Brett Favre will be joining legendary Viking quarterbacks like Fran Tarkenton and ... Fran Tarkenton.

Funny I should mention Tarkenton, because he is not looking forward to Brett Favre becoming a Minnesota Viking, either. On his blog, Tarkenton explained why:

“See, it’s about TEAM in football. It’s not about Brett Favre or Fran Tarkenton or John Elway. It’s about TEAM. Teams win – individuals lose. And so I express the opinion that Brett Favre is wrong, and I believe that right now. I think it is wrong for the Vikings and I think it is wrong for Green Bay. I think it is just wrong. But I kind of want him to go because if he goes there to Minnesota I believe he will burn every bridge he has in Green Bay. The disloyalty! Can you imagine if Ray Nitschke would have retired then gone to play for the Minnesota Vikings? Don’t we feel strongly about our teams?”

The sarcastic among you might wonder if Tarkenton is worried Favre will do something with the Vikings’ Tarkenton could not accomplish: win a Super Bowl. But, ironically, I think former Viking Tarkenton sums up what many Green Bay Packers fans are feeling.

I think they need to let it go.

I know it’s easy for me to say. After all, I’m loyal to a different NFL team, the one with the big star on the helmet and the big egos. I’m used to the drama and the tantrums, and that’s just in the front office.

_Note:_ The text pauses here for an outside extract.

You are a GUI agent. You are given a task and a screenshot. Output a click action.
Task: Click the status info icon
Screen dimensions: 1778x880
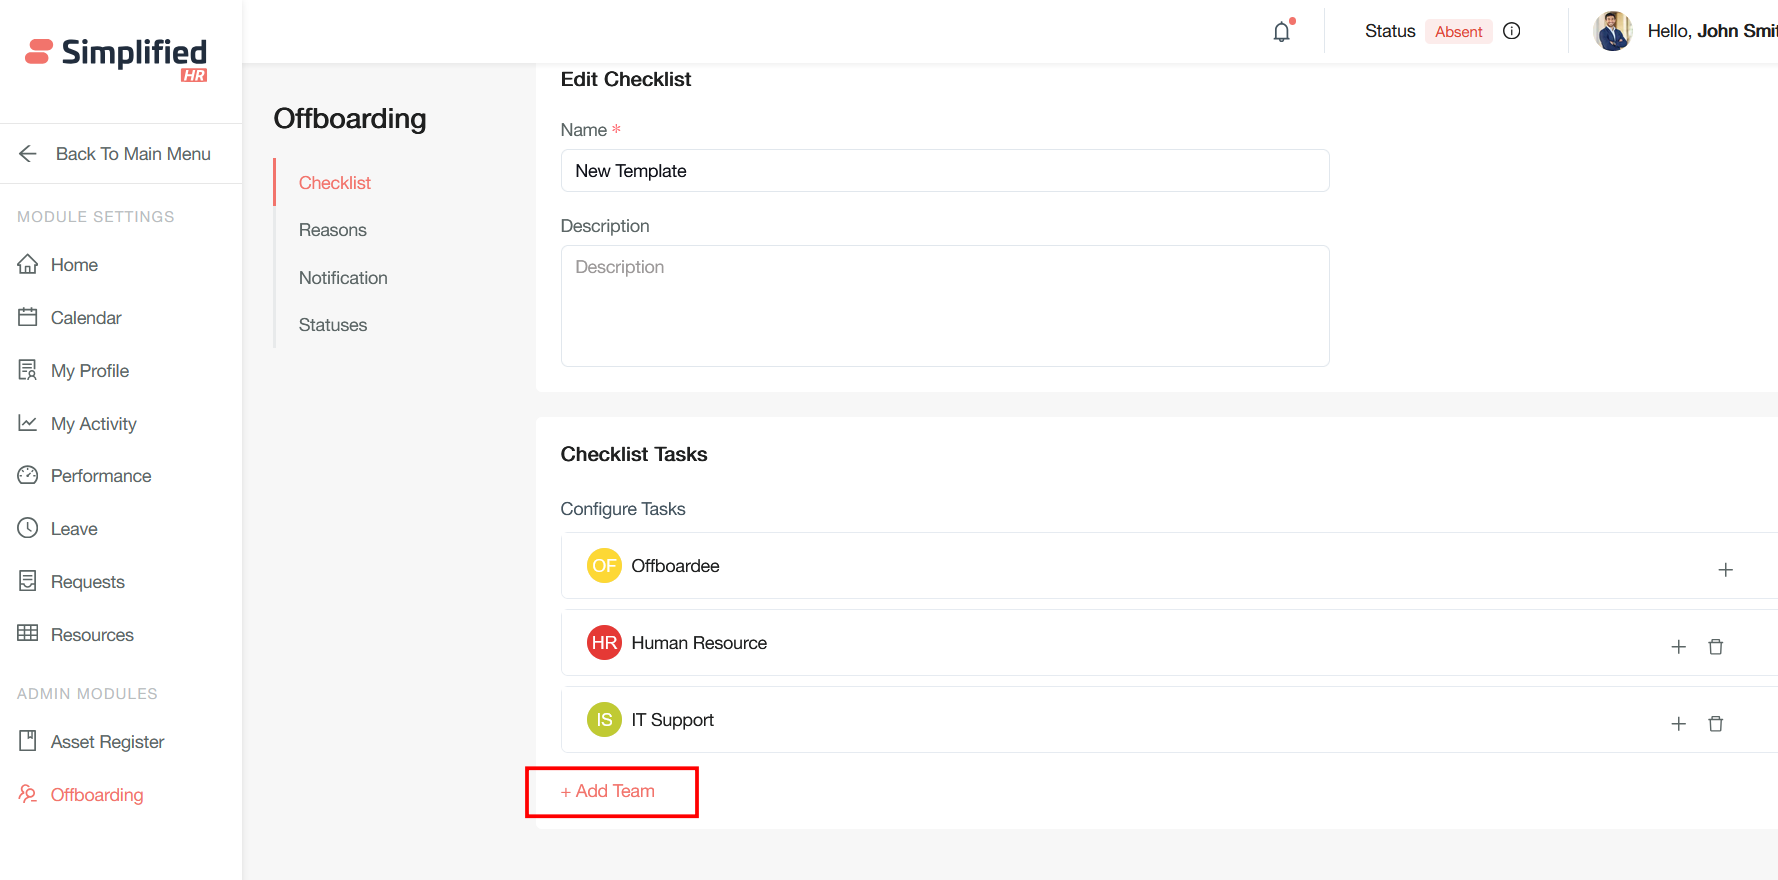pyautogui.click(x=1511, y=31)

But Packers fans are living a fantasy if they think that the legends will always remain with one team.

When Deion Sanders became a Dallas Cowboy, one of my friends told me he could not imagine Sanders in a Cowboy uniform after the way he helped crush the Cowboys the year before as a San Francisco 49er. Today, most Cowboys fans remember Deion Sanders as one of the best things about the Barry Switzer era.

Terrell Owens with the 49ers danced on the star in the center of Texas Stadium and was decked by former Packer George Teague. The last two seasons, he’s been a drama queen as a Dallas Cowboy.

Dallas isn’t the only team to go get hired guns. When Marcus Allen left the Raiders, he joined their division rivals the Kansas City Chiefs. That rivalry is probably more intense than the Packers-Vikings rivalry.

Closer to home, Chicago Bears great Jim McMahon finished his career as a Green Bay Packer. How many Bears fans stopped singing the “Super Bowl Shuffle” as a result?

Do you remember tight end Keith Jackson, who held out half the season because he didn’t want to play in Green Bay? Yet, the fans still cheered when he scored touchdowns.

How about Don Beebe? Do you think Buffalo Bills fans were upset that he finally played for a team that won the Super Bowl?

Why were those players brought in? Because they could help the team win. Not because they were nice. Not because they always dreamed of playing in Green Bay. Because they could win.

Why did Packers fans love Brett Favre? Because he could win. He wasn’t a loyal Wisconsinite. He even had a drug problem, and we still don’t know where he got the extra prescription drugs. But Packers fans forgave him because he was a winner.

We will never know if Brett Favre had stayed with the Packers last year how well he would have played, or if the team would have done better. I thought it was a mistake for the team to let him go.

But that was last year. Favre moved on. Time for the fans to move on, too.